Torch Trainer Helpers #

Ops instances, parameter lists, and scalar trainer construction for the Torch-style runtime. This is the bridge from backend-generic model code to executable training loops.

source

@[reducible, inline]

abbrev Runtime.Autograd.Torch.Internal.EagerM (α : Type) :

Type → Type

Monad used for the eager Ops instance: read an Internal.EagerSession α and execute in IO.

This is the backend that makes Ops programs execute immediately by mutating a hidden runtime tape.

Instances For

source

@[implicit_reducible]

instance Runtime.Autograd.Torch.instOpsEagerMOfTensorConv {α : Type} [Context α] [Internal.CudaBridge.TensorConv α] [DecidableEq Spec.Shape] :

Ops (Internal.EagerM α) α

Ops instance for the eager Torch-style runtime.

This interprets Ops primitives by immediately executing them against the hidden mutable tape in the current Internal.EagerSession.

source

@[implicit_reducible]

instance Runtime.Autograd.Torch.instOpsM {α : Type} [Context α] [DecidableEq Spec.Shape] {Γ : List Spec.Shape} :

Ops (Compiled.GraphM.M α Γ) α

Ops instance for the compiled graph-building monad GraphM.

This interprets Ops primitives by recording typed IR nodes (rather than executing immediately).
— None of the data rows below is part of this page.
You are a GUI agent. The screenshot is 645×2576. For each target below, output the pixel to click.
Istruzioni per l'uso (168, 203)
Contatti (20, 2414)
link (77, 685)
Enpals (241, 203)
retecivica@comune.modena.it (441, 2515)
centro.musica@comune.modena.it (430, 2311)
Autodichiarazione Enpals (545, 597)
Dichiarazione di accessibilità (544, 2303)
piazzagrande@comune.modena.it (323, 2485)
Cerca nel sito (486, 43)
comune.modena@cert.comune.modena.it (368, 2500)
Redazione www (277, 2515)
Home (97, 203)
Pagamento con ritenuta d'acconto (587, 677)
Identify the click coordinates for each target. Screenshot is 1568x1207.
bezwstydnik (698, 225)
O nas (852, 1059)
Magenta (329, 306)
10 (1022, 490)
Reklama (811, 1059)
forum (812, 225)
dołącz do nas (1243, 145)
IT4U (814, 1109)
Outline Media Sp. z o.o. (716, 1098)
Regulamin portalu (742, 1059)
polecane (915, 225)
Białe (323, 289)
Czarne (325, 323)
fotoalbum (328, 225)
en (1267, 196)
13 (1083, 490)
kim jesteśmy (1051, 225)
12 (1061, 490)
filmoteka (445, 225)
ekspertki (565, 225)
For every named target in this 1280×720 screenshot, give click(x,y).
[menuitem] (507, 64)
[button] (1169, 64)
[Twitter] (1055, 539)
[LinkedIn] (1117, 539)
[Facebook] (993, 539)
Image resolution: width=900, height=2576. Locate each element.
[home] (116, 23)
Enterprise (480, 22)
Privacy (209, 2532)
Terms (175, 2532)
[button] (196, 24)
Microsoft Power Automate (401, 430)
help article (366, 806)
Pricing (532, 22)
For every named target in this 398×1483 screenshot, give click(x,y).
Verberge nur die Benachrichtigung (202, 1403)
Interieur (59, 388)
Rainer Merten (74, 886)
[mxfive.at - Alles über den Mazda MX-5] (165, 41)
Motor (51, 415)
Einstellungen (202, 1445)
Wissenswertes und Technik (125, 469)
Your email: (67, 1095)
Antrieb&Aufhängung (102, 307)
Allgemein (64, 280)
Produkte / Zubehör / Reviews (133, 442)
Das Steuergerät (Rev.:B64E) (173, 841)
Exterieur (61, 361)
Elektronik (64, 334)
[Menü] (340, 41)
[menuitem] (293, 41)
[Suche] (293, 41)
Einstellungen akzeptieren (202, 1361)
See Runtime.Autograd.Compiled.GraphM and Torch.LinkedSession for how these graphs are later run.

source

inductive Runtime.Autograd.Torch.ParamList (α : Type) :

List Spec.Shape → Type

Heterogeneous list of trainable parameters, indexed by a list of shapes.

This is the Torch front-end analogue of "a parameter vector" (like model.parameters() in PyTorch), but with shapes tracked at the type level.

nil {α : Type} : ParamList α []
cons {α : Type} {s : Spec.Shape} {ss : List Spec.Shape} : Param α s → ParamList α ss → ParamList α (s :: ss)

Instances For

source

def Runtime.Autograd.Torch.ParamList.subScaleMaterialize {α : Type} [Sub α] [Mul α] {s : Spec.Shape} :

Spec.Tensor α s → Spec.Tensor α s → α → Spec.Tensor α s

Materialize the SGD update v - lr * g in a single traversal.

This is used by sgdStep_fast as a runtime-performance optimization to avoid building deep thunk chains when training for many steps.

Instances For

source

def Runtime.Autograd.Torch.ParamList.ofTList {α : Type} {ss : List Spec.Shape} (xs : TList α ss) :

IO (ParamList α ss)

Allocate a fresh ParamList from an initial TList of parameter tensors.

Each tensor becomes an IO.Ref so it can be updated by optimizer steps.

Instances For

source

def Runtime.Autograd.Torch.ParamList.ofTListWithRequiresGrad {α : Type} {ss : List Spec.Shape} :

TList α ss → List Bool → IO (ParamList α ss)

Allocate a fresh ParamList from an initial TList of parameter tensors, with explicit requiresGrad flags.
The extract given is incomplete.